Alice
2015 • 291 pages

Ratings75

Average rating3.7

15

I have so many strong feelings about this book, and they're a mixed bag.

Overall, it was an extremely imaginative, dark retelling that added so much to the original story. That in itself can be so difficult to accomplish. In this version of the story, Alice escaped the clutches of the manipulative, abusive Rabbit 10 years ago, but she still suffers nightmares about her time down the rabbit hole. When a fire starts in the asylum where she's been locked up for years, she runs away into the city with her killer companion, Hatcher. They get wrapped up in a quest to rid their world of some of its most vile men—the Walrus, the Caterpillar, the Jabberwocky, and the Rabbit.
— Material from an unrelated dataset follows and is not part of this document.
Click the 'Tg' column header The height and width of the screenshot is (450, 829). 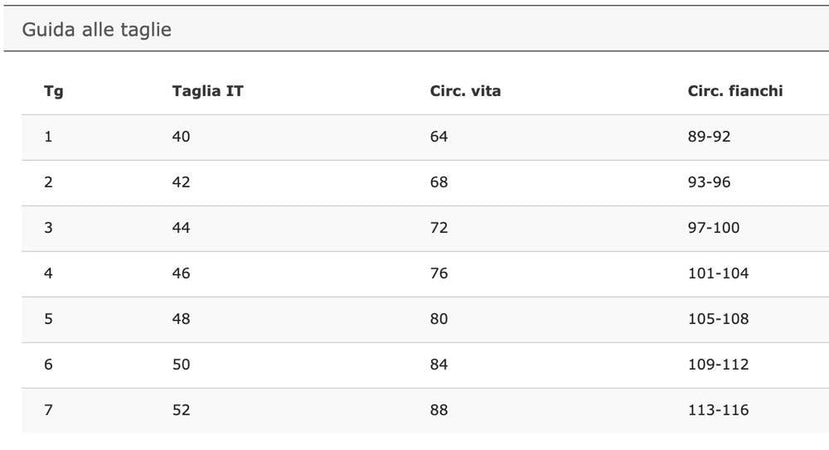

These characters are the kings of a human trafficking ring, in which they kidnap and sell women and girls into sexual slavery.

And this is where we get into my issues with the book. By nature of the subject matter, there is a lot of rape. On page, off page, all of it difficult to read. That's not my issue, because I think overall, it was handled sensitively, and wasn't overly gratuitous (just to make the book seem ~darker~). But. Other than Alice, all of the women in the book were either there to be abused by horrible men, or to betray Alice, or both. Other than Alice, I don't think any woman in this book had more than 5 lines or any kind of agency. I wish that in a book focused on the atrocities forced upon women, the women had more of a role and a voice.

I also just really did not like Hatcher, and I don't think he added anything to the story. He came off as the “nice-guy” type, who only cares about a woman's fate if she's beautiful or somehow tied to him (wife, friend, daughter). I also hated that when he was around the prostitutes and other mostly-naked women, he could barely control himself. He's supposed to be the “good guy” of the story, and even HE can't think of anything but sex when around naked women—women he KNOWS have been kidnapped and forced into sexual slavery?? I absolutely hate the implication that even “good” men can't control themselves, that it's in their nature to go rabid when around a beautiful woman.

So, on the whole I did enjoy this for its creativity and general themes, but the feminism here felt like it should have been a little more modern for a book written in 2015.